**Extracted records:**
※
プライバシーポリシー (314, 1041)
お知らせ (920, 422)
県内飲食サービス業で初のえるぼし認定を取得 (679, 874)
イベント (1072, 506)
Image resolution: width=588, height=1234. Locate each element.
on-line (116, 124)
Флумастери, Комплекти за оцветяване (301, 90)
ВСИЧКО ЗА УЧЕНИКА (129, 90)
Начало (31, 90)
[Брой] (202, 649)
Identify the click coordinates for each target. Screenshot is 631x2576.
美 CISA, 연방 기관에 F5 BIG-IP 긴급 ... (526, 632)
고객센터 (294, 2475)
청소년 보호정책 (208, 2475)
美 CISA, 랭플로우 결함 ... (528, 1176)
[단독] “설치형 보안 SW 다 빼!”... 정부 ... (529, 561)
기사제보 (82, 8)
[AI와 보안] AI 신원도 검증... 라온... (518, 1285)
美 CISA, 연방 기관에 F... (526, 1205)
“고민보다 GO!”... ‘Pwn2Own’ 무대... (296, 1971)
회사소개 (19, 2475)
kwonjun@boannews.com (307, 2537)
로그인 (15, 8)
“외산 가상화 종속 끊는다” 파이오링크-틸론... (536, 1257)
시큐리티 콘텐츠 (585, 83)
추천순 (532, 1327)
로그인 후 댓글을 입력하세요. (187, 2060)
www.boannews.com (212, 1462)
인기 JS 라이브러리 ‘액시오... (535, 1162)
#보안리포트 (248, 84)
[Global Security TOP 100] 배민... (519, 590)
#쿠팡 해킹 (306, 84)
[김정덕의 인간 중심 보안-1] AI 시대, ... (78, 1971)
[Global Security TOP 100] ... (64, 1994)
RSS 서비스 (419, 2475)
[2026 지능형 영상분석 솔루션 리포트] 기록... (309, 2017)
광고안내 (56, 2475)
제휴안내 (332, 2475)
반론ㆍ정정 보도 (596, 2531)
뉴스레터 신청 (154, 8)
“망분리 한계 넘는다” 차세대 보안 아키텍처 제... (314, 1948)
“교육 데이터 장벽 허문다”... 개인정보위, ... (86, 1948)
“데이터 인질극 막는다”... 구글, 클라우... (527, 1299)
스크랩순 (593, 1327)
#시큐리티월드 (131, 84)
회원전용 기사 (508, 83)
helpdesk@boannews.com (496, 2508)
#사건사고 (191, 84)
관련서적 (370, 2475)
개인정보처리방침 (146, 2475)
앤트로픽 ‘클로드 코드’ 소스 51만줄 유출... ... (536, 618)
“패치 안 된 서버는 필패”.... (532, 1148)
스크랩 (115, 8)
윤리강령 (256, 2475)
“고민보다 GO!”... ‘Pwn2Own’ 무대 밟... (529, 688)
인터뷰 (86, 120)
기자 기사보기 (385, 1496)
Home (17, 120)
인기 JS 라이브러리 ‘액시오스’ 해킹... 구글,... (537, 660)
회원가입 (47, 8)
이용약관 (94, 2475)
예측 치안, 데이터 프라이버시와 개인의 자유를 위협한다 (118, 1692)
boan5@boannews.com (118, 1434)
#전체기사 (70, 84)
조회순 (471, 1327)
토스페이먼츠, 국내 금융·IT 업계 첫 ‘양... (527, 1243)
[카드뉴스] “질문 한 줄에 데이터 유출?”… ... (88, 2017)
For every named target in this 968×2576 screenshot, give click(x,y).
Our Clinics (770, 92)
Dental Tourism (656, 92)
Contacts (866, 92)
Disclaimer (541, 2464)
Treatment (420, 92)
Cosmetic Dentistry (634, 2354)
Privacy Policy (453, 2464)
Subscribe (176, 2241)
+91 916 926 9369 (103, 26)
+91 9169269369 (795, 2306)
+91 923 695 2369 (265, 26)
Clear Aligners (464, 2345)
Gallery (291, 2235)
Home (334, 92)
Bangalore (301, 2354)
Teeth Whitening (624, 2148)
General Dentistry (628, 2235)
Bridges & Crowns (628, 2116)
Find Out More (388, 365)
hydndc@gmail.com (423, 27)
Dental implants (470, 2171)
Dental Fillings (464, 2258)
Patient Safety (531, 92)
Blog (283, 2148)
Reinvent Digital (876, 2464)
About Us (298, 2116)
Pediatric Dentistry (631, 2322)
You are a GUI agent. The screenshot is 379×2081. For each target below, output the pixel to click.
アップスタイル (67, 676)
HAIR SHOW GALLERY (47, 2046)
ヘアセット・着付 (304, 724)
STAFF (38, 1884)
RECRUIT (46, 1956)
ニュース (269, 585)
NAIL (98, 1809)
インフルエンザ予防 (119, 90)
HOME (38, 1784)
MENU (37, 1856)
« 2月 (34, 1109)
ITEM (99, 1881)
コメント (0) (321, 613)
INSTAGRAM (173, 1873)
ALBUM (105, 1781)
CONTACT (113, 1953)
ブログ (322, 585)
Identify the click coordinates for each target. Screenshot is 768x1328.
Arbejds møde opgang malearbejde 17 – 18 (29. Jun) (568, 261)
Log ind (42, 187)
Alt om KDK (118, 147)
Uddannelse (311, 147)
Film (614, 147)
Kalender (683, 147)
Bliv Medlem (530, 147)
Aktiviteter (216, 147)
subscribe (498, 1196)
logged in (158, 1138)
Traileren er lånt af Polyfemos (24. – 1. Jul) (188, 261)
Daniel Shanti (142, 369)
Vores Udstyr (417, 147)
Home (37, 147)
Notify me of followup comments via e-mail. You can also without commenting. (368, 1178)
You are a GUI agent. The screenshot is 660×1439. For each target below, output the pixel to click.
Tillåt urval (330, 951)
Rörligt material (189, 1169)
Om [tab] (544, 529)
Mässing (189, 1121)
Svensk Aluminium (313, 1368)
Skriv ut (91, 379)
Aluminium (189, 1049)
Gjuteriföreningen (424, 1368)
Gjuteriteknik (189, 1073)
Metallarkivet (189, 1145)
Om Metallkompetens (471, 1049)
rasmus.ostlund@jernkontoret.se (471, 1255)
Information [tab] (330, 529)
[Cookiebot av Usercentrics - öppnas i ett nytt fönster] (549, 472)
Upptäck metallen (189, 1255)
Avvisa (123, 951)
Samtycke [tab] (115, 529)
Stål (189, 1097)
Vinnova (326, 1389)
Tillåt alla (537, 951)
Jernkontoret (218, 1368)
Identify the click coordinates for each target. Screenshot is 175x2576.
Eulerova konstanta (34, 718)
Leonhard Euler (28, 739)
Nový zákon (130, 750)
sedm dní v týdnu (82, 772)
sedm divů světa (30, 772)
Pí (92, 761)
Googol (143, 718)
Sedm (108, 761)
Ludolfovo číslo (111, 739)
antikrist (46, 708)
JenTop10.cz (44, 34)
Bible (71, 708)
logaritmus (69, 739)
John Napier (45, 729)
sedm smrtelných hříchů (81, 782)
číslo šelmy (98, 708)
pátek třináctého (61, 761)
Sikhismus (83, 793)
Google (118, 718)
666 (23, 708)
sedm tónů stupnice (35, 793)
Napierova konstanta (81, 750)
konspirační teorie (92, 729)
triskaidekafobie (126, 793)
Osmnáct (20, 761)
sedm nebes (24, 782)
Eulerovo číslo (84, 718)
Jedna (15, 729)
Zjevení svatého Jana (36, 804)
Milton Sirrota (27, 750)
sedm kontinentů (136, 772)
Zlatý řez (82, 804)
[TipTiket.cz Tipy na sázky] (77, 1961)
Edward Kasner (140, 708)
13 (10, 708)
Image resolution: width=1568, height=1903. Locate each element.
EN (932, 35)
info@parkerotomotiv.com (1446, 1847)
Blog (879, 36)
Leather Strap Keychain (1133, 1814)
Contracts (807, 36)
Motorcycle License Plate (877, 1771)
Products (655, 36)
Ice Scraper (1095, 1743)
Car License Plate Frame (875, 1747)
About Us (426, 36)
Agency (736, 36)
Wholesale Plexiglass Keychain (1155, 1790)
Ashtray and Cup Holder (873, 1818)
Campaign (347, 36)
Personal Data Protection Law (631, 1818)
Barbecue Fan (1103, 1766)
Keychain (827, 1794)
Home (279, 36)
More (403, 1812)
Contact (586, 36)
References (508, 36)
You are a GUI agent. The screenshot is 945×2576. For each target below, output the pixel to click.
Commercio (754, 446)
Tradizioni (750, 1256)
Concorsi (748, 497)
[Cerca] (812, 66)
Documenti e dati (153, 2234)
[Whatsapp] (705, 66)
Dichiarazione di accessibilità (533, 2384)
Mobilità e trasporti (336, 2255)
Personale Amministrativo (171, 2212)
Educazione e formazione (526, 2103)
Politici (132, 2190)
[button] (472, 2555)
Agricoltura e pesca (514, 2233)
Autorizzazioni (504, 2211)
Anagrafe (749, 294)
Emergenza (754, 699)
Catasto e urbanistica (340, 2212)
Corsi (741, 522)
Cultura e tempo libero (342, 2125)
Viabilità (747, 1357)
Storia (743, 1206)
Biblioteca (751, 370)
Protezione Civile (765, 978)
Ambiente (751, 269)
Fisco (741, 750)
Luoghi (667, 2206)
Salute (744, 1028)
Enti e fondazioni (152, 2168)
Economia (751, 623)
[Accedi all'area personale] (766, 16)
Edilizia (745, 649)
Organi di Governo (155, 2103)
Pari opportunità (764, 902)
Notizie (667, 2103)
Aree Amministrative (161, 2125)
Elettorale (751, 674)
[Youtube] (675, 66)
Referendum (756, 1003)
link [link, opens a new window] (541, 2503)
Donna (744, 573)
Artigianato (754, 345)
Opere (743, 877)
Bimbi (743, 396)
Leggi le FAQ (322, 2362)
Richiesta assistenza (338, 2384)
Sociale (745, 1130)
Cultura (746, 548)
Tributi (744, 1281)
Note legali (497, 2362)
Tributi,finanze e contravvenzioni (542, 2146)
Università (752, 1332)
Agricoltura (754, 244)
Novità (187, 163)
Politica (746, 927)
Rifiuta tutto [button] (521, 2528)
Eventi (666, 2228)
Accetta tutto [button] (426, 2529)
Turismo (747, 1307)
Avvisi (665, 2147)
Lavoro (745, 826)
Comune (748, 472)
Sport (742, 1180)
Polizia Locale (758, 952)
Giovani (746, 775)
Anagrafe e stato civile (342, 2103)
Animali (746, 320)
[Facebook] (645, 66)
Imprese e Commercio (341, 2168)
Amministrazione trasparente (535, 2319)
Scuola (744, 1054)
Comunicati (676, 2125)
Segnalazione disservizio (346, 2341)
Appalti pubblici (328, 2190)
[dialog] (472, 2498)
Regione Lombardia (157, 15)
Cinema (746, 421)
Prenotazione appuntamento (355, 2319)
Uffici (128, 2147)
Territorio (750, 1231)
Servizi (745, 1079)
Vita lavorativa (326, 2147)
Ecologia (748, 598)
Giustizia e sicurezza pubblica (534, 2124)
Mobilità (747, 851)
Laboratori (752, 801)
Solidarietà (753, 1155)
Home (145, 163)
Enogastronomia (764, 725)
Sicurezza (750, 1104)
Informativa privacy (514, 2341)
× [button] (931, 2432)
※
**Description of the task:**
Can you reproduce the part of the material that opens with the line containing "Vinnova (326, 1389)" and closes with the line containing "Bible (71, 708)", substituting "Googolplex" for "Googol" and leaving everything else unchanged?

**Answer for the task:**
Vinnova (326, 1389)
Tillåt alla (537, 951)
Jernkontoret (218, 1368)
Identify the click coordinates for each target. Screenshot is 175x2576.
Eulerova konstanta (34, 718)
Leonhard Euler (28, 739)
Nový zákon (130, 750)
sedm dní v týdnu (82, 772)
sedm divů světa (30, 772)
Pí (92, 761)
Googolplex (143, 718)
Sedm (108, 761)
Ludolfovo číslo (111, 739)
antikrist (46, 708)
JenTop10.cz (44, 34)
Bible (71, 708)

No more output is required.